Les sociaux-démocrates enregistrent leur plus faible score depuis plus d’un siècle, mais le bloc de gauche conserve l’avantage
Les élections législatives du 24 mars ont rebattu les cartes au Danemark. Avec 21,9 % des voix, Mette Frederiksen et son parti social-démocrate atteignent leur plus bas niveau depuis 1903. Malgré cela, le bloc de gauche totalise 84 sièges sur 179, insuffisant pour la majorité absolue, mais suffisant pour que Frederiksen se dise « prête à assumer » son rôle de Première ministre pour le prochain mandat.
Les centristes des Modérés, dirigés par Lars Løkke Rasmussen, disposent de 14 sièges et pourraient devenir des arbitres dans la formation du gouvernement.

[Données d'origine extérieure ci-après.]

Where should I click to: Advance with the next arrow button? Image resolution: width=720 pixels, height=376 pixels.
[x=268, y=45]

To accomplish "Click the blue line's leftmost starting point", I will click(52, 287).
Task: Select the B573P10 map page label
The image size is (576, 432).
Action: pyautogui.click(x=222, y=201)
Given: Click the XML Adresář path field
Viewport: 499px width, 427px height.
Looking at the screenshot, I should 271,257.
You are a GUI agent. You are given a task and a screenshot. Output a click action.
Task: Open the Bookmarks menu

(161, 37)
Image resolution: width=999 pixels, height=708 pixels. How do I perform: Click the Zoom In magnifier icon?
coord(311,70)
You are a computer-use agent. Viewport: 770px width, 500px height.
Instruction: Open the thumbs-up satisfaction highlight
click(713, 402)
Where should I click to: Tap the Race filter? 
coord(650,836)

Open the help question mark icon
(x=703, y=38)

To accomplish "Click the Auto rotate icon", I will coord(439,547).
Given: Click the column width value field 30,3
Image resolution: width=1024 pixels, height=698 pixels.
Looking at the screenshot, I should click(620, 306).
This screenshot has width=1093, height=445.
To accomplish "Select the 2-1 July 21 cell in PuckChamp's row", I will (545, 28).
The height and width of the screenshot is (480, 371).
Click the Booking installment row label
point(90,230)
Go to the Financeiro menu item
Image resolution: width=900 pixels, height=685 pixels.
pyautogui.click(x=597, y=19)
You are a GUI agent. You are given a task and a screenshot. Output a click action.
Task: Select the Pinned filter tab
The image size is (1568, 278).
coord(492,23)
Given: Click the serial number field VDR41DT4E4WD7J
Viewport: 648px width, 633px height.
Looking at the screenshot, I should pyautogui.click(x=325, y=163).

Le Parti libéral envisage quant à lui une coalition de centre-droit ou l’opposition. Le Parti populaire socialiste (SF) devient le deuxième parti du pays avec 11,6 % des suffrages, tandis que l’extrême droite, le Parti populaire danois, triple ses résultats à 9,1 %.
Au-delà des clivages traditionnels, les débats ont porté sur l’immigration, le coût de la vie, l’État providence et l’environnement. Le Groenland et les îles Féroé, qui envoient des députés au parlement danois, pourraient jouer un rôle clé pour déterminer la future majorité. Dans ce contexte complexe, Mette Frederiksen reste perçue comme une dirigeante rassembleuse face aux incertitudes régionales et internationales.